RAIN Group et Forrester documentent que les fournisseurs qui arrivent les premiers auprès de l'acheteur, qui entrent dans son champ avant l'activation de la recherche formelle, remportent entre 35 et 50 % des deals en B2B. Le chiffre ne s'explique pas par un meilleur produit ni par un prix inférieur. Il s'explique par une asymétrie de jugement : le premier fournisseur que l'acheteur rencontre définit implicitement le cadre avec lequel il évaluera les suivants.
Une donnée complémentaire provient de Gartner. 41 % des acheteurs B2B disposent déjà d'un fournisseur préféré avant l'évaluation formelle. Lorsque débute le processus comparatif, ce fournisseur entre avec un avantage structurel que les autres doivent compenser par des arguments remarquables et, fréquemment, des remises significatives.
La conséquence opérationnelle est sévère. La stratégie commerciale industrielle centrée sur le fait de bien répondre lorsque le client convoque opère sur les 50 à 65 % restants du marché. C'est un marché plus grand, mais aussi plus concurrentiel et plus coûteux à gagner. Le segment où la rentabilité est structurellement la plus élevée est celui où l'entreprise est arrivée la première, et l'on y accède par un investissement soutenu en présence technique antérieure au besoin.

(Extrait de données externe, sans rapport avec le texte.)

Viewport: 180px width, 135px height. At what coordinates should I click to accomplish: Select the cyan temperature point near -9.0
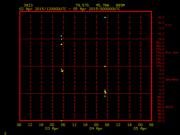point(61,36)

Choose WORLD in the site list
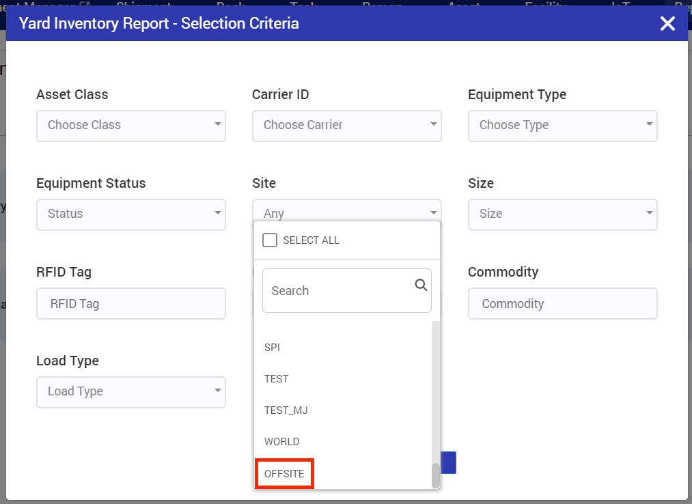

La phase pre-trigger se construit avec des éléments spécifiques. Présence éditoriale technique continue dans les canaux que l'acheteur consulte alors qu'il n'a pas encore de projet. Relation active avec des prescripteurs externes qui mentionnent le fournisseur dans leurs conversations techniques avec des clients potentiels. Cas publiés de manière accessible dans des secteurs proches de celui de l'acheteur. Événements techniques où l'entreprise intervient avec un jugement, et non avec un stand commercial.
Pour la direction générale, l'implication est budgétaire. Le budget commercial traditionnel alloue les ressources en fonction du pipeline actif. L'évidence suggère qu'allouer une partie de ce budget à des activités pre-trigger sur des comptes cibles concrets présente un retour supérieur à douze ou vingt-quatre mois, même s'il ne génère pas de pipeline au trimestre suivant.
Une seconde implication concerne le système d'évaluation de la force commerciale. Lorsque les commerciaux ne sont évalués que sur la clôture trimestrielle, leur comportement rationnel consiste à minimiser le temps passé sur des comptes n'ayant pas encore activé de recherche. Modifier l'évaluation pour intégrer des indicateurs de présence et de développement technique sur les comptes stratégiques aligne le comportement individuel sur le résultat agrégé.
L'objection habituelle est que l'avantage du primo-entrant est difficile à appliquer dans les entreprises au portefeuille stable, où les comptes cibles sont déjà identifiés et travaillés. L'objection confond deux plans. Arriver le premier ne signifie pas arriver avant le concurrent connu. Cela signifie être présent avec un jugement avant que l'acheteur n'active la recherche. Cette présence se construit ou se perd à chaque contact, y compris dans les comptes historiques.
Le coût structurel de ne pas être primo-entrant s'accumule sur trois dimensions mesurables. La marge comprimée par l'entrée systématique en alternative comparative, qui oblige à concourir par des remises défensives. Des cycles de vente plus longs, du fait de la friction additionnelle pour déplacer le fournisseur préféré. Un taux de clôture structurellement inférieur, l'acheteur ayant besoin de raisons particulièrement solides pour abandonner sa préférence initiale. La somme des trois effets, soutenue dans le temps, fait la différence entre une entreprise qui croît durablement et une autre qui croît par à-coups.
Reconnaître l'avantage du primo-entrant comme variable statistique oblige à un changement de priorités. La question dirigeante pertinente n'est pas combien d'opportunités l'entreprise a ouvertes. C'est combien de comptes cibles ont l'entreprise comme première option mentale avant d'avoir un projet.